▶ [Exercise goal]:
Put the listing lines into a JSON list of strings, one string per line and no blank lines, starting with the line that contains "This screenshot has height=505, width=1200." and going on through the line that contains "Looking at the screenshot, I should tap(954, 18).".

▶ [Extracted records]:

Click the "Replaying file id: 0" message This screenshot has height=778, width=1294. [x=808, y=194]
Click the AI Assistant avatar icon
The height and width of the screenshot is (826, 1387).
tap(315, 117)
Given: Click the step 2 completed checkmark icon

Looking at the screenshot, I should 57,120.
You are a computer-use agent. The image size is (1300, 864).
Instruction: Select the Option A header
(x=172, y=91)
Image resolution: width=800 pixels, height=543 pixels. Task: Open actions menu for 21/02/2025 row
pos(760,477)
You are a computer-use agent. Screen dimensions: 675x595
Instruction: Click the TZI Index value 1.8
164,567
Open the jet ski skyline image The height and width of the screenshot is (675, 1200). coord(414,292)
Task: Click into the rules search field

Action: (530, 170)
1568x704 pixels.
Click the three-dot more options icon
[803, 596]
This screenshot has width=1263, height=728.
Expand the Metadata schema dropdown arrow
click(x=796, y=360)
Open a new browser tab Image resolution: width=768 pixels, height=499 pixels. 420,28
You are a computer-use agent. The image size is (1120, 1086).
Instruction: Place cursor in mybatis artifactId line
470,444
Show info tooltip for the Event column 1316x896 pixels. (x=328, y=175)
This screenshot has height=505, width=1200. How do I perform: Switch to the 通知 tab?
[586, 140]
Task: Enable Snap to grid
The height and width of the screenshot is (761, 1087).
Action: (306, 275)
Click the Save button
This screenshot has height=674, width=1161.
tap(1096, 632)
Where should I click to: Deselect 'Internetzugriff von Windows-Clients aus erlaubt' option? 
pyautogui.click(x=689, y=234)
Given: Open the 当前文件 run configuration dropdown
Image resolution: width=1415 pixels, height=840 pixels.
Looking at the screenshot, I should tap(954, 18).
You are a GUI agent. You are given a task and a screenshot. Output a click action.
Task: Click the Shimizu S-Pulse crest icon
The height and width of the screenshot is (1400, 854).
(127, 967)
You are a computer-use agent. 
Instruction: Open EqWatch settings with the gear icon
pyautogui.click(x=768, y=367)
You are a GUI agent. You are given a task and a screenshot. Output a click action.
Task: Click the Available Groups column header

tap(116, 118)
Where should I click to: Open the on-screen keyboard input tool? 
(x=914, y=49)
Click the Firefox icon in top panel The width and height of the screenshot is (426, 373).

▶ [Answer to the task]:
[
  "This screenshot has height=505, width=1200. How do I perform: Switch to the 通知 tab?",
  "[586, 140]",
  "Task: Enable Snap to grid",
  "The height and width of the screenshot is (761, 1087).",
  "Action: (306, 275)",
  "Click the Save button",
  "This screenshot has height=674, width=1161.",
  "tap(1096, 632)",
  "Where should I click to: Deselect 'Internetzugriff von Windows-Clients aus erlaubt' option? ",
  "pyautogui.click(x=689, y=234)",
  "Given: Open the 当前文件 run configuration dropdown",
  "Image resolution: width=1415 pixels, height=840 pixels.",
  "Looking at the screenshot, I should tap(954, 18)."
]